## DIRECTIONS
Reproduce every one of the following items verbatim, line by line.

## DATA RECORDS
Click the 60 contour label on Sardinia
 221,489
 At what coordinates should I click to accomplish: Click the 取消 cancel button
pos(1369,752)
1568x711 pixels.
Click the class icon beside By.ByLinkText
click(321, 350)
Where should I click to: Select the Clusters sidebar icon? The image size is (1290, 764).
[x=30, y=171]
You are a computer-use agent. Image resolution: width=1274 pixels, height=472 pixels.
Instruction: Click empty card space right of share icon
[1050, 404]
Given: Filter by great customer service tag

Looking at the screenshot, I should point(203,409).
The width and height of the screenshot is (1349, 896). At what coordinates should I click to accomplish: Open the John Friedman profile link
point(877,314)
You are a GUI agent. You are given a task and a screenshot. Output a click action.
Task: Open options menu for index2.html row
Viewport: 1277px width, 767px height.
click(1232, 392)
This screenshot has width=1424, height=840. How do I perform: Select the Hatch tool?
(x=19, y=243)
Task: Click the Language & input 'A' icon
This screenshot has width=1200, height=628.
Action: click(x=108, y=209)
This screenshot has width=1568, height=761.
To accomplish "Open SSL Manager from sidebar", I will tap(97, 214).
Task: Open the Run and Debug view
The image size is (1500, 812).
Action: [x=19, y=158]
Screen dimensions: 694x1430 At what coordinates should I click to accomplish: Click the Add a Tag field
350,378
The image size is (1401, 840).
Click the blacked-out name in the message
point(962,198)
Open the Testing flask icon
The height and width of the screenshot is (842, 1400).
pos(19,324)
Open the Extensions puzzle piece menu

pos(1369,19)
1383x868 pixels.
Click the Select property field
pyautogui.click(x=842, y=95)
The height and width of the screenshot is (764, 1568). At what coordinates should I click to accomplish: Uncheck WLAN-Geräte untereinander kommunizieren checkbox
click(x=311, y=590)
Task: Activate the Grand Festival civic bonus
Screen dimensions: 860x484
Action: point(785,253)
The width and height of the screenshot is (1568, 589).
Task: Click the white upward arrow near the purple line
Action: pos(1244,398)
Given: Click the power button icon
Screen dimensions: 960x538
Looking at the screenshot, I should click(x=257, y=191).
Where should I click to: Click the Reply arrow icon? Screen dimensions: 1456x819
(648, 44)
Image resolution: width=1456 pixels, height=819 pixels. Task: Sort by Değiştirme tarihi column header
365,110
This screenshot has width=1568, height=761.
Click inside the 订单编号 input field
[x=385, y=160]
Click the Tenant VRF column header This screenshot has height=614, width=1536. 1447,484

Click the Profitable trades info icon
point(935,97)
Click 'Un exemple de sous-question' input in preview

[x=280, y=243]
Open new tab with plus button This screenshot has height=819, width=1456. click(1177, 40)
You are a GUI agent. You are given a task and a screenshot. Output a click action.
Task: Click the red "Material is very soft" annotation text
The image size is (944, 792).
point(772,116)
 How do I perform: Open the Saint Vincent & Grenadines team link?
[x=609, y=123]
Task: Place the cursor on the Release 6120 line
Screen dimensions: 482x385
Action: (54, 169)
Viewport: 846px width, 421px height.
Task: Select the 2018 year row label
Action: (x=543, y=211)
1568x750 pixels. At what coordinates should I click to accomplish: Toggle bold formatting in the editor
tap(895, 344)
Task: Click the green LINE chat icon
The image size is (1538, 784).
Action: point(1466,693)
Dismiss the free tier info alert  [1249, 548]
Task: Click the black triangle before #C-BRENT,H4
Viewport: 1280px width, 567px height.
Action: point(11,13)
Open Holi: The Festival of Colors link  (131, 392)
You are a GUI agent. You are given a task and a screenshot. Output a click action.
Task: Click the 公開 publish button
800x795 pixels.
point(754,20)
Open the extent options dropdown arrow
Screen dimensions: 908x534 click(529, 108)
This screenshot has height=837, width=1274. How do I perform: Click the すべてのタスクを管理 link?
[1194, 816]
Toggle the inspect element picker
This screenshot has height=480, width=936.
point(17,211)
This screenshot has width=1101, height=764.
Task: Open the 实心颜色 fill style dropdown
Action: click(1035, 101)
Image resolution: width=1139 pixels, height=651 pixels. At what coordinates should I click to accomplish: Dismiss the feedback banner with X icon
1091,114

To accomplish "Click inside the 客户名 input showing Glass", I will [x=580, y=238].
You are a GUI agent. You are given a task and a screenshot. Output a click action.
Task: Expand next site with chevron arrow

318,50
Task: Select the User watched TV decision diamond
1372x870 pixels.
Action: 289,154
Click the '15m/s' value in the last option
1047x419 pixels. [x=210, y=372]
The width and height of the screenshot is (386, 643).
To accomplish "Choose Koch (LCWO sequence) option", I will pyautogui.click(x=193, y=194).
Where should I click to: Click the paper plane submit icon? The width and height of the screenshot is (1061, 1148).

## FINISHED TASK
Click the 60 contour label on Sardinia
 221,489
 At what coordinates should I click to accomplish: Click the 取消 cancel button
pos(1369,752)
1568x711 pixels.
Click the class icon beside By.ByLinkText
click(321, 350)
Where should I click to: Select the Clusters sidebar icon? The image size is (1290, 764).
[x=30, y=171]
You are a computer-use agent. Image resolution: width=1274 pixels, height=472 pixels.
Instruction: Click empty card space right of share icon
[1050, 404]
Given: Filter by great customer service tag

Looking at the screenshot, I should point(203,409).
The width and height of the screenshot is (1349, 896). At what coordinates should I click to accomplish: Open the John Friedman profile link
point(877,314)
You are a GUI agent. You are given a task and a screenshot. Output a click action.
Task: Open options menu for index2.html row
Viewport: 1277px width, 767px height.
click(1232, 392)
This screenshot has width=1424, height=840. How do I perform: Select the Hatch tool?
(x=19, y=243)
Task: Click the Language & input 'A' icon
This screenshot has width=1200, height=628.
Action: click(x=108, y=209)
This screenshot has width=1568, height=761.
To accomplish "Open SSL Manager from sidebar", I will tap(97, 214).
Task: Open the Run and Debug view
The image size is (1500, 812).
Action: [x=19, y=158]
Screen dimensions: 694x1430 At what coordinates should I click to accomplish: Click the Add a Tag field
350,378
The image size is (1401, 840).
Click the blacked-out name in the message
point(962,198)
Open the Testing flask icon
The height and width of the screenshot is (842, 1400).
pos(19,324)
Open the Extensions puzzle piece menu

pos(1369,19)
1383x868 pixels.
Click the Select property field
pyautogui.click(x=842, y=95)
The height and width of the screenshot is (764, 1568). At what coordinates should I click to accomplish: Uncheck WLAN-Geräte untereinander kommunizieren checkbox
click(x=311, y=590)
Task: Activate the Grand Festival civic bonus
Screen dimensions: 860x484
Action: point(785,253)
The width and height of the screenshot is (1568, 589).
Task: Click the white upward arrow near the purple line
Action: pos(1244,398)
Given: Click the power button icon
Screen dimensions: 960x538
Looking at the screenshot, I should click(x=257, y=191).
Where should I click to: Click the Reply arrow icon? Screen dimensions: 1456x819
(648, 44)
Image resolution: width=1456 pixels, height=819 pixels. Task: Sort by Değiştirme tarihi column header
365,110
This screenshot has width=1568, height=761.
Click inside the 订单编号 input field
[x=385, y=160]
Click the Tenant VRF column header This screenshot has height=614, width=1536. 1447,484

Click the Profitable trades info icon
point(935,97)
Click 'Un exemple de sous-question' input in preview

[x=280, y=243]
Open new tab with plus button This screenshot has height=819, width=1456. click(1177, 40)
You are a GUI agent. You are given a task and a screenshot. Output a click action.
Task: Click the red "Material is very soft" annotation text
The image size is (944, 792).
point(772,116)
 How do I perform: Open the Saint Vincent & Grenadines team link?
[x=609, y=123]
Task: Place the cursor on the Release 6120 line
Screen dimensions: 482x385
Action: (54, 169)
Viewport: 846px width, 421px height.
Task: Select the 2018 year row label
Action: (x=543, y=211)
1568x750 pixels. At what coordinates should I click to accomplish: Toggle bold formatting in the editor
tap(895, 344)
Task: Click the green LINE chat icon
The image size is (1538, 784).
Action: point(1466,693)
Dismiss the free tier info alert  [1249, 548]
Task: Click the black triangle before #C-BRENT,H4
Viewport: 1280px width, 567px height.
Action: point(11,13)
Open Holi: The Festival of Colors link  (131, 392)
You are a GUI agent. You are given a task and a screenshot. Output a click action.
Task: Click the 公開 publish button
800x795 pixels.
point(754,20)
Open the extent options dropdown arrow
Screen dimensions: 908x534 click(529, 108)
This screenshot has height=837, width=1274. How do I perform: Click the すべてのタスクを管理 link?
[1194, 816]
Toggle the inspect element picker
This screenshot has height=480, width=936.
point(17,211)
This screenshot has width=1101, height=764.
Task: Open the 实心颜色 fill style dropdown
Action: click(1035, 101)
Image resolution: width=1139 pixels, height=651 pixels. At what coordinates should I click to accomplish: Dismiss the feedback banner with X icon
1091,114

To accomplish "Click inside the 客户名 input showing Glass", I will [x=580, y=238].
You are a GUI agent. You are given a task and a screenshot. Output a click action.
Task: Expand next site with chevron arrow

318,50
Task: Select the User watched TV decision diamond
1372x870 pixels.
Action: 289,154
Click the '15m/s' value in the last option
1047x419 pixels. [x=210, y=372]
The width and height of the screenshot is (386, 643).
To accomplish "Choose Koch (LCWO sequence) option", I will pyautogui.click(x=193, y=194).
Where should I click to: Click the paper plane submit icon? The width and height of the screenshot is (1061, 1148).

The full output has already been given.